I rented a single long hallway-like room basement studio in Chelsea for
2k/month. Good neighborhood if you are a gay man or like art galleries.
Recently got the elevated railway turned park going through it as an added
benefit.

My girlfriend had a nicer basement studio in the East Village for $2.5k/month.
Nice for the younger NYU crowd that likes to go out to bars and clubs like
Webster Hall.

Basements are the worst. Your view is bad, your lighting is bad, you smell the
garbage all night on garbage days, piled up on the street, and you have bug
attacks like ants and termites all summer - that's why they are cheap.

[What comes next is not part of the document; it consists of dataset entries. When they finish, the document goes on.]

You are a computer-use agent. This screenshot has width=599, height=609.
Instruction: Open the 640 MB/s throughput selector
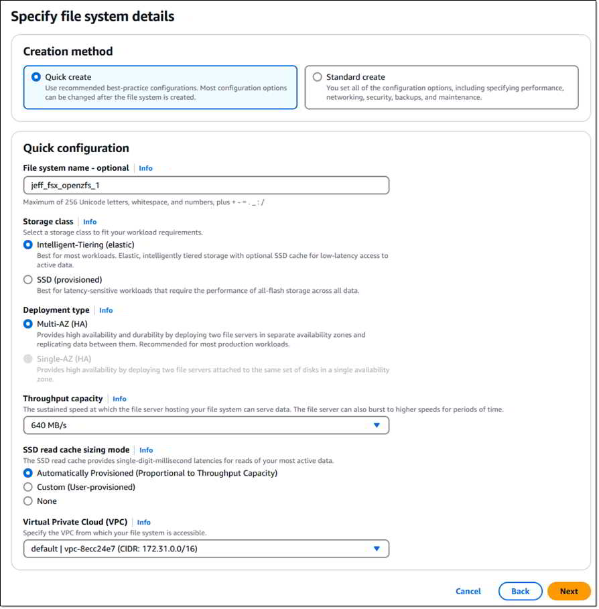click(x=206, y=425)
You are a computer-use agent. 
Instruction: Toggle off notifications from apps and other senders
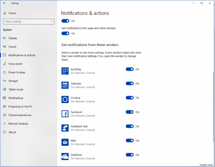coord(66,33)
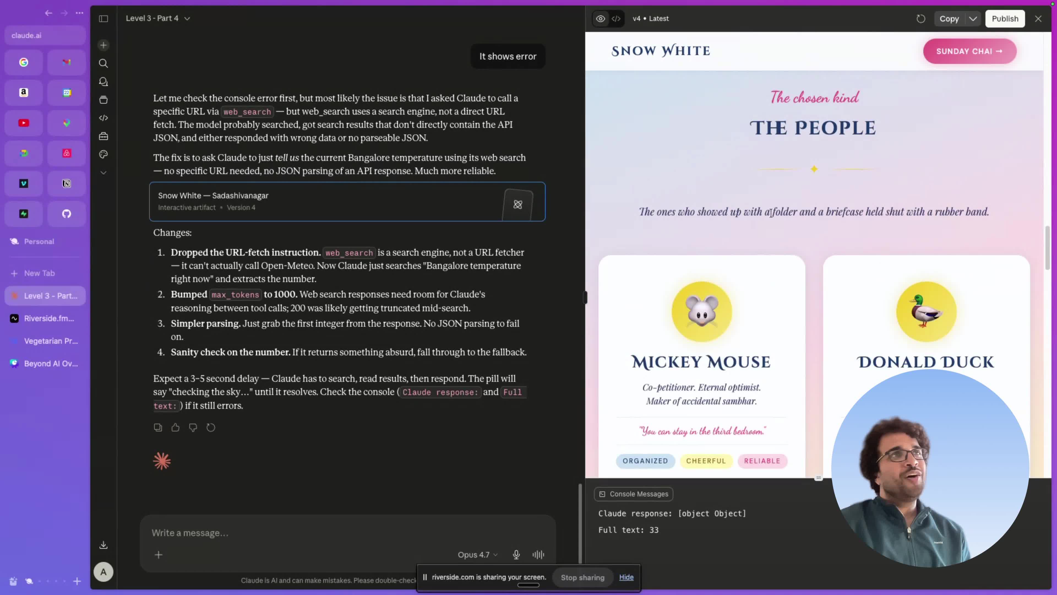Open the code icon in sidebar
The height and width of the screenshot is (595, 1057).
tap(103, 118)
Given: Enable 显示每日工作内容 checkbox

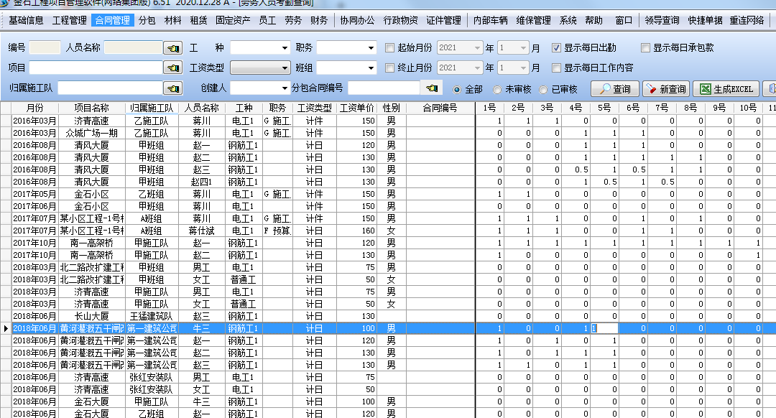Looking at the screenshot, I should click(x=556, y=68).
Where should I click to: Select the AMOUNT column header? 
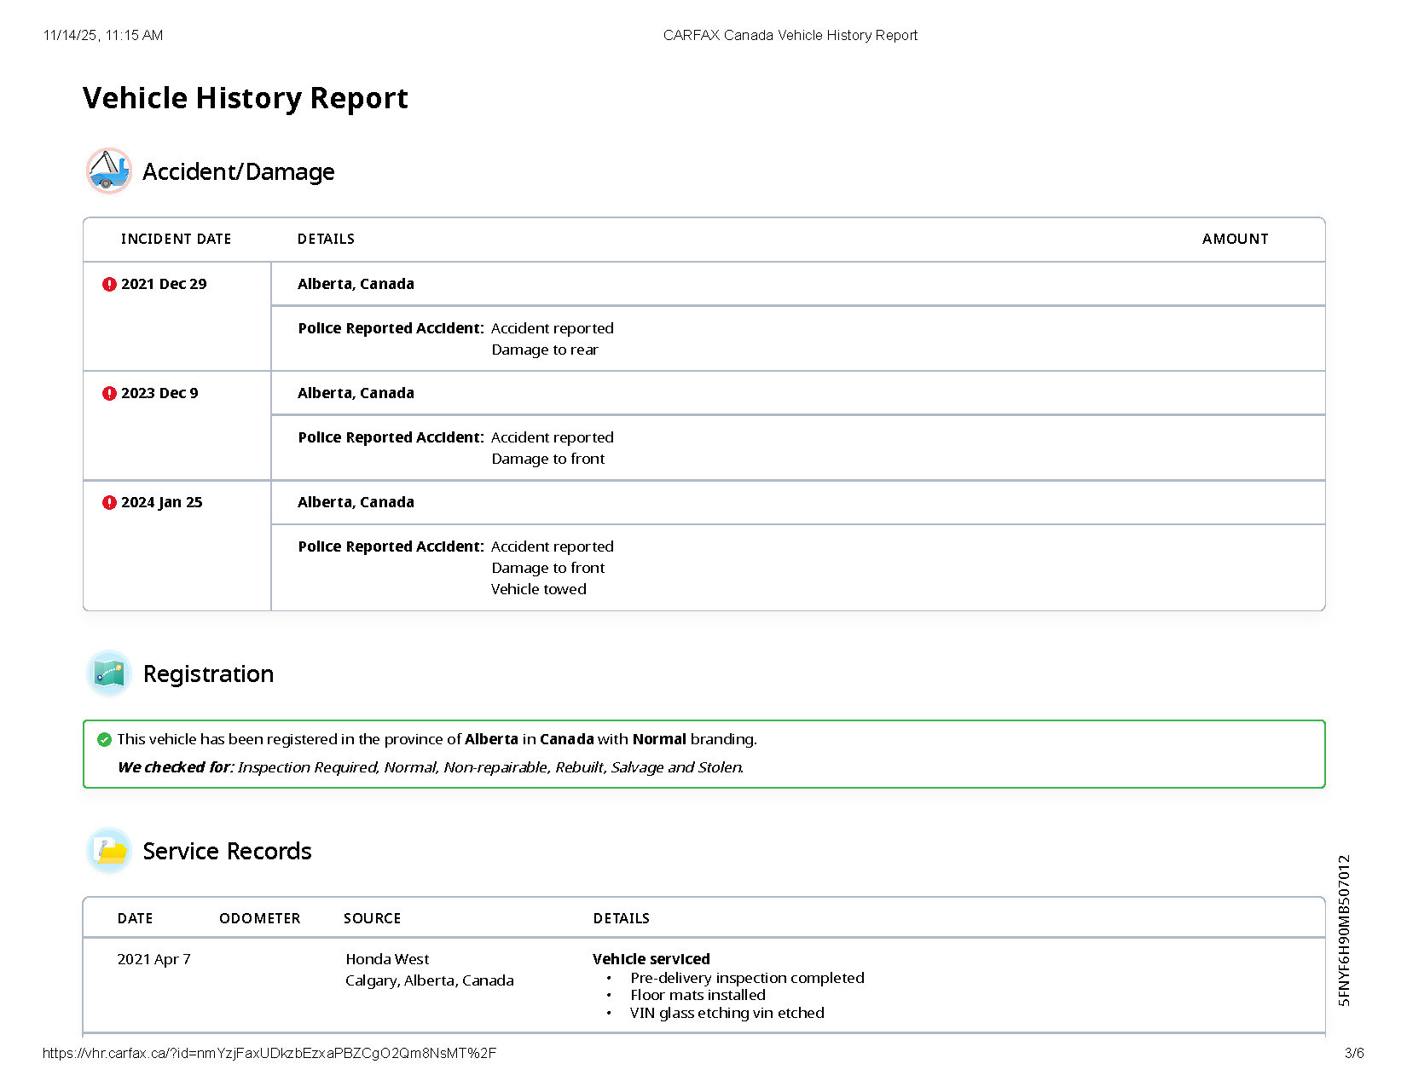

A friend with a studio above ground near City Hall Park in a doorman building
with a pool in the basement is paying $5k/month. I know someone paying $8k for
a really nice 1 bedroom on a high floor with glass walls in the theatre
district.

We were all on the subway in Manhattan, though. The really poor people have to
bus over from NJ, or live an hour subway ride away like north of central park
like Washington Heights. Those people are just suffering with a long, poor
commute to save money, though.

------
kafkaesq
Short answer:

\- rent is a bit higher than other high-profile cities, but significantly less
(by a third, some say) than SF

\- other costs vary widely, but depend on how "sweet" you want your lifestyle
to be (just like anywhere else).

But surprisingly, in terms of food, drink, and cultural offerings, on a day-
to-day basis you can actually live in NYC quite cheaply (if you know where to
go and what to look for).

------
tmaly
your going to need at least 100k to live in the city in a decent studio.